In den Einzelgesprächen mit Kindern und Enkeln filtern diese aus den Erzählungen der Zeitzeugen alles heraus, was auf eine damals pronazistische Einstellung ihrer Angehörigen (erst recht auf die Beteiligung an Verbrechen) hindeuten könnte; zugleich erfährt jeder Teilaspekt, der sich auch nur irgendwie dazu eignet, eine Umdeutung, die die eigenen (Groß-)Eltern, wenn schon nicht als Widerstandskämpfer, so doch als (vom heutigen Standpunkt) integre Persönlichkeiten dastehen lässt. Welzer nennt dieses Phänomen „kumulative Heroisierung“.

In diesen Gesprächen werden insgesamt 2535 Geschichten erzählt.
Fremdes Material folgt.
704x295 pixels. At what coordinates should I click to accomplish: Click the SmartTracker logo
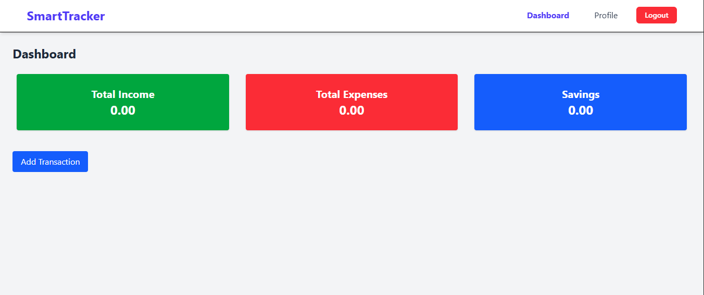point(66,16)
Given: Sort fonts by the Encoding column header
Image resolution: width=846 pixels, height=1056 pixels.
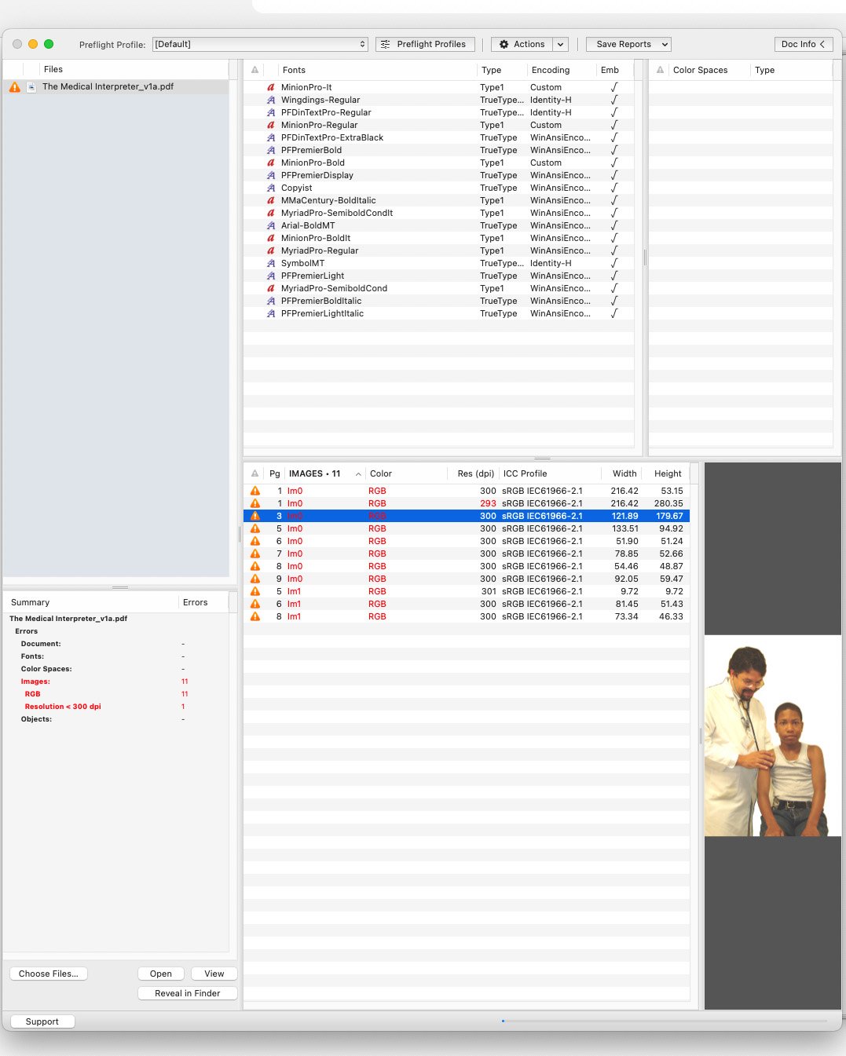Looking at the screenshot, I should click(x=551, y=71).
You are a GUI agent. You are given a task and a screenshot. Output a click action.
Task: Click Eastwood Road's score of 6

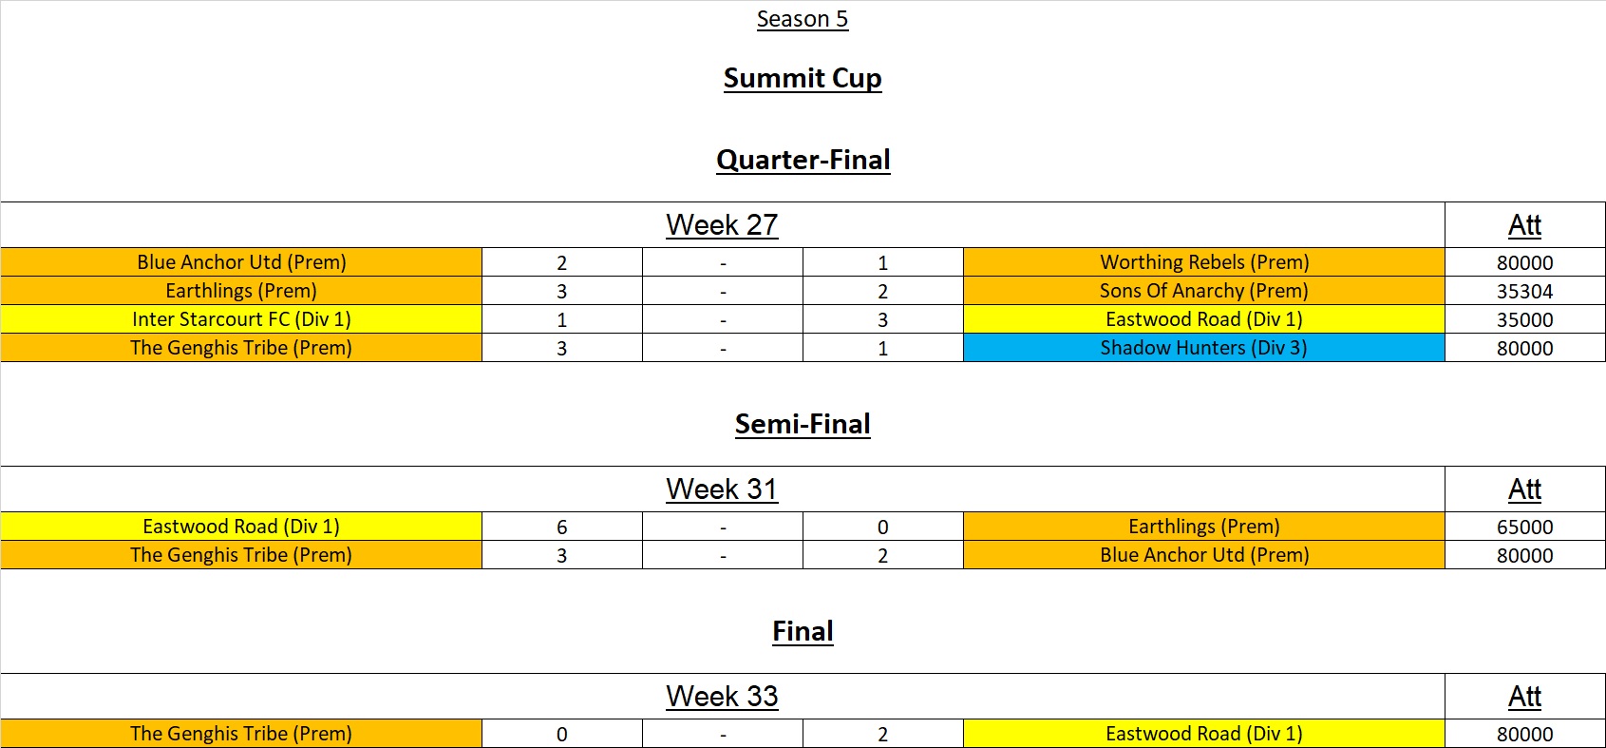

Nicht wenige davon verändern sich auf ihrem Weg von Generation zu Generation so, dass aus Antisemiten Widerstandskämpfer und aus Gestapo-Beamten Judenschützer werden.“ (S.11)

Da das „Mitmachen“ als solches aber nicht aus den Erzählungen eliminiert werden kann, unterbreiten meist die Zeitzeugen selbst ein Deutungsangebot, das von den Nachkommen aufgegriffen und verinnerlicht wird:

wenn etwa unsere Zeitzeugen oder die Verwandten, über die sie berichten, in die Partei ‚eintreten mussten’, in den Krieg ‚gehen mussten’ oder der Verfolgung … der jüdischen Bevölkerung ‚zusehen mussten’. Das alles haben sie im Gegensatz zu den ‚Nazis’ nicht aus Überzeugung und gern getan, sondern, weil ‚man’ das damals machte oder weil man damit Schlimmeres verhüten konnte …“ (S.205)

oder weil man sonst ins KZ gekommen wäre, wie in etlichen Gesprächen wie selbstverständlich als Regelfolge jedes auch nur irgendwie nonkonformen Verhaltens unterstellt wird.

„… im Übrigen haben sie im Rahmen ihrer Funktionen stets versucht, sich wie gute Menschen zu verhalten – anders wiederum als die ‚150-prozentigen Nazis’, die in ihren Erzählungen als chronische Widersacher auftreten.“ (S.205f.)

Die Nazis sind immer die anderen.

Für das Geschichtsbild vom Nationalsozialismus und vom Holocaust bedeutet das Phänomen der kumulativen Heroisierung … eine Restauration der tradierten, aber eigentlich längst abgelösten Alltagstheorie, dass ‚die Nazis’ und ‚die Deutschen’ zwei verschiedene Personengruppen gewesen seien, dass ‚die Deutschen’ als Verführte, Missbrauchte, ihrer Jugend beraubte Gruppe zu betrachten seien, die selbst Opfer des Nationalsozialismus war.

(…)

Zwischen dem Bild eines sich zunehmend enthistorisierenden Menschheitsverbrechens auf der einen und einem sich zunehmend enthisorisierenden Nationalsozialismus auf der anderen Seite entsteht im Geschichtsbewusstsein … eine Lücke, in der der Vorgang der sozialen Erstellung des genozidalen Prozesses zu verschwinden droht – und dies bei allem faktischen Geschichtswissen, das der Geschichtsunterricht, die politische Bildung und die Gedenkstättenarbeit in den vergangenen Jahrzehnten so erfolgreich etablieren konnten.“ (S.79f.)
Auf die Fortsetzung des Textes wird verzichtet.